Dataset excerpts Start Marker
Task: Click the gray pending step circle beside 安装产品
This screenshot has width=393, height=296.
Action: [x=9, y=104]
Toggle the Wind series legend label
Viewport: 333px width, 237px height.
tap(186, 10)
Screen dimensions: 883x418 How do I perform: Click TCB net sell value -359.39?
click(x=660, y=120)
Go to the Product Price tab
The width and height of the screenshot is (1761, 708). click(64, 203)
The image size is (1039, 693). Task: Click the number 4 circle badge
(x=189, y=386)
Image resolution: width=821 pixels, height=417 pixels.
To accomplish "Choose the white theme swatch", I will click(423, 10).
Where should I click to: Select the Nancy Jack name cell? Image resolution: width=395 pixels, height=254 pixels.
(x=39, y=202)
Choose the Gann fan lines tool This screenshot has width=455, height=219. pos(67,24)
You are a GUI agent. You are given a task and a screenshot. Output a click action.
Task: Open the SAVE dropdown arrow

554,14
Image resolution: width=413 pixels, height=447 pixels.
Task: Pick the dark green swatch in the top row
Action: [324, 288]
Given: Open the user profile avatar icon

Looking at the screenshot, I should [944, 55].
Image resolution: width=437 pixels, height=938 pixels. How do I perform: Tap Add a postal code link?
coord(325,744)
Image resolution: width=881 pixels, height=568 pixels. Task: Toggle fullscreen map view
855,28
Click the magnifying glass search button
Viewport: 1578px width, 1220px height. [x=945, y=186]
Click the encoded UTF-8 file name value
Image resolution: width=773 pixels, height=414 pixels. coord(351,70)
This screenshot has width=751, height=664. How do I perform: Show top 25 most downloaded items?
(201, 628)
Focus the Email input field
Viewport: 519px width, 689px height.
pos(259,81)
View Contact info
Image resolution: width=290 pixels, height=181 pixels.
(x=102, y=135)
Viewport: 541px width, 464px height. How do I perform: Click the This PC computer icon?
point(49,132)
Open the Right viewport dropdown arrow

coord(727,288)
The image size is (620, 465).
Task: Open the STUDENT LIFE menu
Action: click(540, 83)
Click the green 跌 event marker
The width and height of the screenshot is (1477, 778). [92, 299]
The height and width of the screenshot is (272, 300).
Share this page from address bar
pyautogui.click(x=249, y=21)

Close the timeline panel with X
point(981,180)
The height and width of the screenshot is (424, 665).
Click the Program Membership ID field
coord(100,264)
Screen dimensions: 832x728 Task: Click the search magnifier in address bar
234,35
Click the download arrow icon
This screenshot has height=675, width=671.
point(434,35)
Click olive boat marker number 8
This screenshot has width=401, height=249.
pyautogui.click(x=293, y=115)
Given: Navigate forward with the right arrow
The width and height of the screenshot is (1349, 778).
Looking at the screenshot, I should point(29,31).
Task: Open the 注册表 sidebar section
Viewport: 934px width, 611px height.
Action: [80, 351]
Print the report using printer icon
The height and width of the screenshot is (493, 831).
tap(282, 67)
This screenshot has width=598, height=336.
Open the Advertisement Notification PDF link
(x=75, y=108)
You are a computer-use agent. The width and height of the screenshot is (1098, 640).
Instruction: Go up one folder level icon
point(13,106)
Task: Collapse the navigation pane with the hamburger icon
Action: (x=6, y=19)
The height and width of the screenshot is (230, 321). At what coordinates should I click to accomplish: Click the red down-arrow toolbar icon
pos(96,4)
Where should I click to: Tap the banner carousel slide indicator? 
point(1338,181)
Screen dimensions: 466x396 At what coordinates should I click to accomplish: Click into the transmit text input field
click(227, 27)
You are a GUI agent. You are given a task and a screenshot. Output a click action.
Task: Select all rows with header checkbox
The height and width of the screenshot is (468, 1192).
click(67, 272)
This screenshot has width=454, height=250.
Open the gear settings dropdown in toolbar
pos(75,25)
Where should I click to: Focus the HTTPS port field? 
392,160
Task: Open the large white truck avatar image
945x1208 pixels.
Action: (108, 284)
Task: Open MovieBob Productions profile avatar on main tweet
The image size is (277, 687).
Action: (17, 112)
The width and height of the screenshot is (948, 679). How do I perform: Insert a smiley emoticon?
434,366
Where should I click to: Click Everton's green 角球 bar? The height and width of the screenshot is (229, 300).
Dataset excerpts End Marker
Problem to work on: Provide only the number of lines above that contain the word "white".

Reply to the task: 2